Hi, sorry for CC'ing you, I don't know if this is the right way to go about it but I got your email from an old security bug I reported and was wondering if you could help me find someone to triage this bug, given Wennie was assigned as the triager of this report but seems to be inactive since 31/07. Thanks!
Flags: needinfo?(past)
Johann should know who to route this to.
Flags: needinfo?(past) → needinfo?(jhofmann)
Thank you for reporting this and sorry for the delayed response. I can confirm your STR, this is quite a nice and simple URL bar spoof. Does this technique also enable the site to "trap" the user on the page by repeatedly cancelling the onbeforeunload dialog? It seems to me like the issue we're trying to fix is onbeforeunload getting cancelled by redirects (Chrome doesn't allow this, for instance), so I'm moving this to the right component.
Group: firefox-core-security → core-security
Status: UNCONFIRMED → NEW
Component: Security → Document Navigation
Ever confirmed: true
Flags: needinfo?(jhofmann)
Product: Firefox → Core
Johann: Yes, I believe it would be possible to "trap" the user. The user wouldn't be able to: 1. Close the tab or the browser. 2. Leave the website using the address bar. 3. Use another tab (we could use the onblur event to call a redirect to trigger the onbeforeunload dialog which would then steal the focus to the attacker's page).
qDot, can you help triage this further?
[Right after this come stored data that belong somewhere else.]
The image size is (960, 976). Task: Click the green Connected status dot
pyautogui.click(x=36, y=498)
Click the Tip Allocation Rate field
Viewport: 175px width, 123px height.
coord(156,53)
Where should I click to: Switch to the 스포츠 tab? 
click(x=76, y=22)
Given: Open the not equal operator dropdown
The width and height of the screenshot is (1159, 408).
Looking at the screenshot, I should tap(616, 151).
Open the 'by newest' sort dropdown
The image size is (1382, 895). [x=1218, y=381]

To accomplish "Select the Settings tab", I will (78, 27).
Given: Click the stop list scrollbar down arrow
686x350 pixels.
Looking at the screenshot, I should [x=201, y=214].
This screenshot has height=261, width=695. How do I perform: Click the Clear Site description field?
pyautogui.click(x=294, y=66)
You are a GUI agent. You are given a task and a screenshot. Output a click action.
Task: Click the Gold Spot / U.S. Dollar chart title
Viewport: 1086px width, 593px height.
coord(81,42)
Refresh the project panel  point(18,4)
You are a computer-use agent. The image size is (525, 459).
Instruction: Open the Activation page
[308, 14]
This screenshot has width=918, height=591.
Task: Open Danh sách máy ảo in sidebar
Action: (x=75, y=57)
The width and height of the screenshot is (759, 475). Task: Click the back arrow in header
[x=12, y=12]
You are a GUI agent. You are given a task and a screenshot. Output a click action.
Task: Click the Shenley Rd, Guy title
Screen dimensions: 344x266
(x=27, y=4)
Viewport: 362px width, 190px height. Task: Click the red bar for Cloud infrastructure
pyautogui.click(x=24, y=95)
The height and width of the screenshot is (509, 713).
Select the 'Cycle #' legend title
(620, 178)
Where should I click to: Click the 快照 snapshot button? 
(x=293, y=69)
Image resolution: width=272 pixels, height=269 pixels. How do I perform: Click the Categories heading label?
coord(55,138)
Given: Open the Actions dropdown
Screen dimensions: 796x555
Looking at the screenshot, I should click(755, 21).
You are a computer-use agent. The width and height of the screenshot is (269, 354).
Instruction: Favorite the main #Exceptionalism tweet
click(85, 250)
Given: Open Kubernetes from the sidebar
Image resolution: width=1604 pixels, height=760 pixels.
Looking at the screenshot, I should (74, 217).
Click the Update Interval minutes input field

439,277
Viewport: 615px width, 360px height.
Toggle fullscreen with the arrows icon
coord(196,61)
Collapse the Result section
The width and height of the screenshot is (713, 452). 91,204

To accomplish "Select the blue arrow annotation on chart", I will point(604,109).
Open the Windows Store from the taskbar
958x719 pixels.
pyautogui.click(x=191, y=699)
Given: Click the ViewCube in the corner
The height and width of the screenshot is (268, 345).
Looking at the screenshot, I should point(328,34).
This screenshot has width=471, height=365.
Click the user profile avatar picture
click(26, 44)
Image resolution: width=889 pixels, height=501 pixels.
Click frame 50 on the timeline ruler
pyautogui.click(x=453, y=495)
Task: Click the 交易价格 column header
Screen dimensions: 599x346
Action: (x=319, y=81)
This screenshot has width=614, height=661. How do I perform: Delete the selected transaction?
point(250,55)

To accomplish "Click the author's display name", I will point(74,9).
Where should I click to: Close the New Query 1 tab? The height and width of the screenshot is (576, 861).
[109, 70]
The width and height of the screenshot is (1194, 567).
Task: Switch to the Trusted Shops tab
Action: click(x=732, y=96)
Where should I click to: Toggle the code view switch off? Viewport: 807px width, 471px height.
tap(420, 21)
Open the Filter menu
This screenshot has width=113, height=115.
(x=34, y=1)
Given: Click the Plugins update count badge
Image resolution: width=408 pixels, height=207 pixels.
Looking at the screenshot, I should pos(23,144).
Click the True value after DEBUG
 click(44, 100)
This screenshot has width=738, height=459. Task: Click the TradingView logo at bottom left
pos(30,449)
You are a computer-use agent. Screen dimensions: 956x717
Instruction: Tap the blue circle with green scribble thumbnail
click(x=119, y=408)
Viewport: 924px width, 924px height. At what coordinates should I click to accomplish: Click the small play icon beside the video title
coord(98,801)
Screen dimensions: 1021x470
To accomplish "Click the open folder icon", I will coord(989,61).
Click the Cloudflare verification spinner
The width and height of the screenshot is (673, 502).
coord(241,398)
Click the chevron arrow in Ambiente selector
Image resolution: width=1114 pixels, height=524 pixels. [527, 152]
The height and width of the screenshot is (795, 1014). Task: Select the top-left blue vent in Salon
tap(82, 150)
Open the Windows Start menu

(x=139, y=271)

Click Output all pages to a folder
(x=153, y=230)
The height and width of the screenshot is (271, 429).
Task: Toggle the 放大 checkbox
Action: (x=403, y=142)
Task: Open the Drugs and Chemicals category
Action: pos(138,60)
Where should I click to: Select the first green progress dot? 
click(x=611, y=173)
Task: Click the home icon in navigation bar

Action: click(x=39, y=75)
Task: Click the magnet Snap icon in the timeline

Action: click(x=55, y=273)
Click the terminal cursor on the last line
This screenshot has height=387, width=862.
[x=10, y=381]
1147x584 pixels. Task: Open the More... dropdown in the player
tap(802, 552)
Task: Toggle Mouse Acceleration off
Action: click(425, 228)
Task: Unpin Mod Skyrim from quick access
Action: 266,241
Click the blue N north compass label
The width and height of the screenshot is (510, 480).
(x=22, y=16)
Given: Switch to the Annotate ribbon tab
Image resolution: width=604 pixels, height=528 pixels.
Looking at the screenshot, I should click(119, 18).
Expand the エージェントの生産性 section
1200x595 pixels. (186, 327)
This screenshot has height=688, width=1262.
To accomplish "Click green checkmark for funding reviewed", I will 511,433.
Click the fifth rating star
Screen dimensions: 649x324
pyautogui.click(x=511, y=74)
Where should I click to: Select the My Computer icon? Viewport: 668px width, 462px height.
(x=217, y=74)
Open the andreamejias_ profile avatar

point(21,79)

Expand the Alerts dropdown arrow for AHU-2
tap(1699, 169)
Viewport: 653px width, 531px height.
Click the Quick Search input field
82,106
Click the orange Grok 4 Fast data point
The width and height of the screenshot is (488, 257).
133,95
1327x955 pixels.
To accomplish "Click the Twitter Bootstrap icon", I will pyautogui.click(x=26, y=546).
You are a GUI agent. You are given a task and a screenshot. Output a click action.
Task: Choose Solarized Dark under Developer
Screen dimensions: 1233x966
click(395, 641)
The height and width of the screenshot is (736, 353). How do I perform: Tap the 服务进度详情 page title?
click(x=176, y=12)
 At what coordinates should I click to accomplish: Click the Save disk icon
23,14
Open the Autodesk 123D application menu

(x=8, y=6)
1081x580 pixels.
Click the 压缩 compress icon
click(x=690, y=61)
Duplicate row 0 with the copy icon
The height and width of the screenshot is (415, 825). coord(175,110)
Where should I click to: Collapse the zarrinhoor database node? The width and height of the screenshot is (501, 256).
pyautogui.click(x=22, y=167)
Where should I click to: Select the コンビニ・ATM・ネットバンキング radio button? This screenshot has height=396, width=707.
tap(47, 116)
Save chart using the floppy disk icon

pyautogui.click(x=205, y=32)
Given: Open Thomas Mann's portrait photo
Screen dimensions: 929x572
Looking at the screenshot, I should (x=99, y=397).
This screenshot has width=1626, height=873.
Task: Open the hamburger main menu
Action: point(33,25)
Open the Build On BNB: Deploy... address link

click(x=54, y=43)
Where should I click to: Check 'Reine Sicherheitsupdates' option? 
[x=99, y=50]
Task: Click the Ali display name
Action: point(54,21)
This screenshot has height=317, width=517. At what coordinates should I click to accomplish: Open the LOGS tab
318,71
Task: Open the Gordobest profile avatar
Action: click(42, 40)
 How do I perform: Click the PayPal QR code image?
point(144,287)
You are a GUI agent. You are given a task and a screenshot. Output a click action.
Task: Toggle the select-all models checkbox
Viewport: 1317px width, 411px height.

Thanks. (FWIW, I suspect we have dupes of this, but the STR here might be better than what we have in the dupes...)
Group: core-security → dom-core-security
Flags: needinfo?(kyle)
Yeah, I think this is something we can deal with in loading portions of DocShell (which I'm deep in right now anyways), though it's going to take some work to figure out where the event issues are happening on our end, and how we can unwind from that. Unfortunately I'm getting to this a bit late and am on PTO thru next Tuesday. I do think we should definitely get this fixed, but since it requires a specially crafted server to perform the stall, I don't think it's a P0 kinda deal. P2 should be good. I'm going to ni? :smaug on this since it's event cancellation related in DocShell, but if he's too busy I'll try to take a look when I get back next Tuesday (guidance would be appreciated if you've got any though :smaug! :) ). Should probably keep it as a security bug until fixed though. I'm not aware of any dupes against currently untriaged docshell bugs, but I really didn't look too hard and I've only been the component manager for about 48 hours so far, so I'm not real familiar with our backlog yet.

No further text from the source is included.